The prime minister now likely faces a no-confidence vote led by Opposition Leader Jeremy Corbyn. If it were to succeed, senior Downing Street officials have told The Sun newspaper that Mr. Johnson will not resign, but rather would call for a general election to be held shortly after October 31st.
Reaction among Remainers was immediate and forceful. Protesters have taken up shop outside the Palace of Westminster to express their outrage. Corbyn has also addressed the issue, demanding an audience with Queen Elizabeth II to protest the decision. In a statement outside the Palace of Westminster, he added:
“We will work will all MPs to take steps to ensure that the prorogation doesn’t happen, or move very quickly to a vote of no confidence in the government. If it is impossible to prevent prorogation it is going to be difficult for people like myself to keep confidence in the government.
“I am appalled at the recklessness of Johnson’s government.
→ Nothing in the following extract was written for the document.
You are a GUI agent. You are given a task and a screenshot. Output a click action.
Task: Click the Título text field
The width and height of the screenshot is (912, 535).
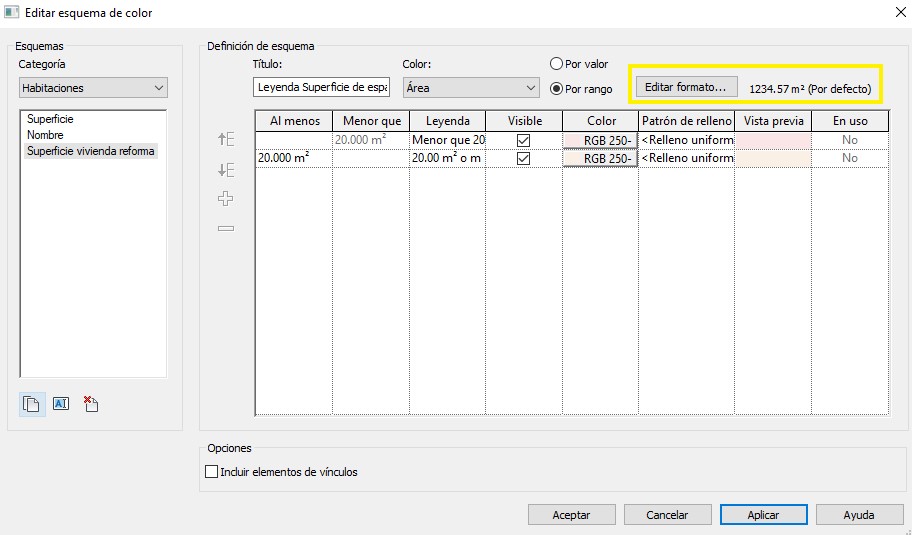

It’s a threat to our democracy.”
He later told the BBC the opposition will attempt to launch legislation to prevent not just the prorogation, but a no-deal Brexit. He added that if those attempts fail, a confidence motion would follow.
Speaker of the House John Bercow, who was a known Remainer, despite centuries of convention that the office holder should no longer take political positions, also expressed his fury at the prorogation order. He said it was “blindingly obvious” the move was meant to “stop Parliament debating Brexit and performing its duty.”
Remainer Tories Philip Hammond, the former Chancellor of the Exchequer, and former environment minister Dominic Grieve also expressed their dismay, calling the prorogation “undemocratic” and “outrageous.” And Scottish Tory Leader Ruth Davidson resigned in protest over the move—although party insiders said the openly lesbian politician had been considering a resignation for several weeks due to the birth of her first child last year and the new demands motherhood have created for her.
But for some say Johnson’s moves haven’t quite gone far enough. A number of Brexiteers are concerned the prime minister is only interested in scrapping the much-hated Irish Backstop, sharing their concerns for many other parts of Theresa May’s negotiated withdrawal agreement with the EU.
They have argued that failing to scrap the whole agreement and starting from scratch with the EU will still be a disaster for the UK. Brexit Party Leader Nigel Farage went so far as to say failing to do so would be the political end of Johnson as his party would challenge the Tories for “every seat up and down the country.”